Dataset entries:
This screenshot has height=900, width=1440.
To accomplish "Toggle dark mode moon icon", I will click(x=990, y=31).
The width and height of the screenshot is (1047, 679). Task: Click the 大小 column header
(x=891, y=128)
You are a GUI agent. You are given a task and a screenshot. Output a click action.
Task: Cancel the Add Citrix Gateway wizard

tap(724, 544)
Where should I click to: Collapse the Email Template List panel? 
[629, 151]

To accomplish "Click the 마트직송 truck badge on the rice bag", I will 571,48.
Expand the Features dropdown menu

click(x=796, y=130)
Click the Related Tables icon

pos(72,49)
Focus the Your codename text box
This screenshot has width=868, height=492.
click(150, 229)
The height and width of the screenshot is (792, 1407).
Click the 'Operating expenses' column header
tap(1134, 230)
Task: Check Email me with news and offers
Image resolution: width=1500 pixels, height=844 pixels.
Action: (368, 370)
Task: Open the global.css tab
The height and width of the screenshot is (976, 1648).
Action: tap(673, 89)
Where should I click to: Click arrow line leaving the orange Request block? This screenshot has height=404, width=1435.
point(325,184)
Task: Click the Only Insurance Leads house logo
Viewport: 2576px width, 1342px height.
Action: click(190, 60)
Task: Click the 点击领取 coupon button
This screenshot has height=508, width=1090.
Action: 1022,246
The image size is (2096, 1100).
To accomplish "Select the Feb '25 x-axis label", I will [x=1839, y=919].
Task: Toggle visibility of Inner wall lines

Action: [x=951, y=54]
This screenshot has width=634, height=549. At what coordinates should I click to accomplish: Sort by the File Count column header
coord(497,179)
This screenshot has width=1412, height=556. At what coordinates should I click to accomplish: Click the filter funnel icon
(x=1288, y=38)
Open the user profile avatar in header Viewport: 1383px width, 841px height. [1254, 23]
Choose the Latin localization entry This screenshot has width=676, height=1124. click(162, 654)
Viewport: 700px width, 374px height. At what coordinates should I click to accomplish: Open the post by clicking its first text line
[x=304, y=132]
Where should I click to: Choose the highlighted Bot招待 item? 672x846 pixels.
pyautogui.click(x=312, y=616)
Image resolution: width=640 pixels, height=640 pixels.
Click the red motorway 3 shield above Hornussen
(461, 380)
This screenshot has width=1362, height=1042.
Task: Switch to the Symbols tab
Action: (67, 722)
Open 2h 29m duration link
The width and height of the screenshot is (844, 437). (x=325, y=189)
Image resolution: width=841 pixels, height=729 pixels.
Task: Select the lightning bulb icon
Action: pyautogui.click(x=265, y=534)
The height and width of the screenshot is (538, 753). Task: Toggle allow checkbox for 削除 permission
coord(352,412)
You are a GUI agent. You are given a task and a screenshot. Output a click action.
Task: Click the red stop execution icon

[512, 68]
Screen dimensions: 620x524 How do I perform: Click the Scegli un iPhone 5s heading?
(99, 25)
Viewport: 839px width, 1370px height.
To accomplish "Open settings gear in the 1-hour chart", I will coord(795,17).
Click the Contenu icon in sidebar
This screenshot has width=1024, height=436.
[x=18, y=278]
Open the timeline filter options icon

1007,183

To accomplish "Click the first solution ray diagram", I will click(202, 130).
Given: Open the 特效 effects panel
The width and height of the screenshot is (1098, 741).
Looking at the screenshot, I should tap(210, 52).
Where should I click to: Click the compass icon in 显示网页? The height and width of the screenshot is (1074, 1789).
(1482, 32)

▸ **What needs to be done**:
Every entry must be repeated exactly; none may be skipped.

▸ **Completed exercise**:
This screenshot has height=900, width=1440.
To accomplish "Toggle dark mode moon icon", I will click(x=990, y=31).
The width and height of the screenshot is (1047, 679). Task: Click the 大小 column header
(x=891, y=128)
You are a GUI agent. You are given a task and a screenshot. Output a click action.
Task: Cancel the Add Citrix Gateway wizard

tap(724, 544)
Where should I click to: Collapse the Email Template List panel? 
[629, 151]

To accomplish "Click the 마트직송 truck badge on the rice bag", I will 571,48.
Expand the Features dropdown menu

click(x=796, y=130)
Click the Related Tables icon

pos(72,49)
Focus the Your codename text box
This screenshot has width=868, height=492.
click(150, 229)
The height and width of the screenshot is (792, 1407).
Click the 'Operating expenses' column header
tap(1134, 230)
Task: Check Email me with news and offers
Image resolution: width=1500 pixels, height=844 pixels.
Action: (368, 370)
Task: Open the global.css tab
The height and width of the screenshot is (976, 1648).
Action: tap(673, 89)
Where should I click to: Click arrow line leaving the orange Request block? This screenshot has height=404, width=1435.
point(325,184)
Task: Click the Only Insurance Leads house logo
Viewport: 2576px width, 1342px height.
Action: click(190, 60)
Task: Click the 点击领取 coupon button
This screenshot has height=508, width=1090.
Action: 1022,246
The image size is (2096, 1100).
To accomplish "Select the Feb '25 x-axis label", I will [x=1839, y=919].
Task: Toggle visibility of Inner wall lines

Action: [x=951, y=54]
This screenshot has width=634, height=549. At what coordinates should I click to accomplish: Sort by the File Count column header
coord(497,179)
This screenshot has width=1412, height=556. At what coordinates should I click to accomplish: Click the filter funnel icon
(x=1288, y=38)
Open the user profile avatar in header Viewport: 1383px width, 841px height. [1254, 23]
Choose the Latin localization entry This screenshot has width=676, height=1124. click(162, 654)
Viewport: 700px width, 374px height. At what coordinates should I click to accomplish: Open the post by clicking its first text line
[x=304, y=132]
Where should I click to: Choose the highlighted Bot招待 item? 672x846 pixels.
pyautogui.click(x=312, y=616)
Image resolution: width=640 pixels, height=640 pixels.
Click the red motorway 3 shield above Hornussen
(461, 380)
This screenshot has width=1362, height=1042.
Task: Switch to the Symbols tab
Action: (67, 722)
Open 2h 29m duration link
The width and height of the screenshot is (844, 437). (x=325, y=189)
Image resolution: width=841 pixels, height=729 pixels.
Task: Select the lightning bulb icon
Action: pyautogui.click(x=265, y=534)
The height and width of the screenshot is (538, 753). Task: Toggle allow checkbox for 削除 permission
coord(352,412)
You are a GUI agent. You are given a task and a screenshot. Output a click action.
Task: Click the red stop execution icon

[512, 68]
Screen dimensions: 620x524 How do I perform: Click the Scegli un iPhone 5s heading?
(99, 25)
Viewport: 839px width, 1370px height.
To accomplish "Open settings gear in the 1-hour chart", I will coord(795,17).
Click the Contenu icon in sidebar
This screenshot has width=1024, height=436.
[x=18, y=278]
Open the timeline filter options icon

1007,183

To accomplish "Click the first solution ray diagram", I will click(202, 130).
Given: Open the 特效 effects panel
The width and height of the screenshot is (1098, 741).
Looking at the screenshot, I should tap(210, 52).
Where should I click to: Click the compass icon in 显示网页? The height and width of the screenshot is (1074, 1789).
(1482, 32)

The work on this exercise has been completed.